In the forum thread on Olight flashlights, what current was measured at the exposed tail-end contacts of the S1R Baton II?

--- Start Passage shown ---

If you go the bypass route, do take note that your battery, in this case, ORB-16C05-10C will be discharge as low as possible. I stop my discharge test when it reaches 1.8V underload to not risk further damaging the battery.

btw, just in case you are wondering, Olight has taken away the "feature" to light FIRE using steel wool in this new S1R Baton II. The exposed contacts at tailend has limited current, measured at ~2.4mA on my meter.


. -. -.. / --- ..-. / ..- .--. -.. .- - . ...


----------



## cumeche (Oct 5, 2018)

mortuus said:


> because it was measured with the included 550mah battery, for 15days u need use the batteries that u cant recharge then u may get almost double runtime...



I'm referencing the stated runtimes on the Olight website, I'm assuming they used the included batteries for each since they state the turbo output which can't be attained with ordinary CR123.

*S1R Turbo S:*
0.5 lm - 15 days
12 lm - 33 hours
60 lm -4.5 hours
300 lm - 1 hour
600 (300) lm - 55 min (1.5 min)
900 (300) lm - 50 min (1.5 min)

*S1R II:*
0.5 lm - 8 days
12 lm - 20 hours
60 lm -3 hours 40 min
600 (300) lm - 45 min (1.5 min)
1000 (300) lm - 37 min (1.5 min)

So what's concerning is at 0.5 lumen, the runtime is reduced by half, and for 12 lumen more than half. Shouldn't a more modern light using the same battery capacity have a _better _runtime? Those are tremendous drops and I'm at a real loss to see a reason for them. Can anyone shed some light on what's happening here?


----------



## rookiedaddy (Oct 7, 2018)

my local distributor just received their stock of ORB-16C05-10C, bought 2 as spares. I was waiting to get my hands on these spares as backup to start verifying runtime on the lowest mode of 0.5 lumen. I'm basically in the opinion that doing this test has detrimental effects to the battery...




will report back in a week or two of the test results.


----------



## WaltH (Oct 8, 2018)

Hopefully 3 weeks.


----------



## rookiedaddy (Oct 15, 2018)

Well, the result is in.
Having to report this now after a week... well, you guessed it, it's ~*8 days *11 hours.
Starting Voltage: *4.20V*
Ending Voltage: *2.48V*




WaltH said:


> Hopefully 3 weeks.


haha... you and I both, but as shown in testing results above, it's 8 days no less.

--- End Passage shown ---
--- Start Information supplied ---

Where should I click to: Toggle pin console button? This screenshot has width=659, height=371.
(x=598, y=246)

--- End Information supplied ---

▶ [Complete output] About 2.4 mA.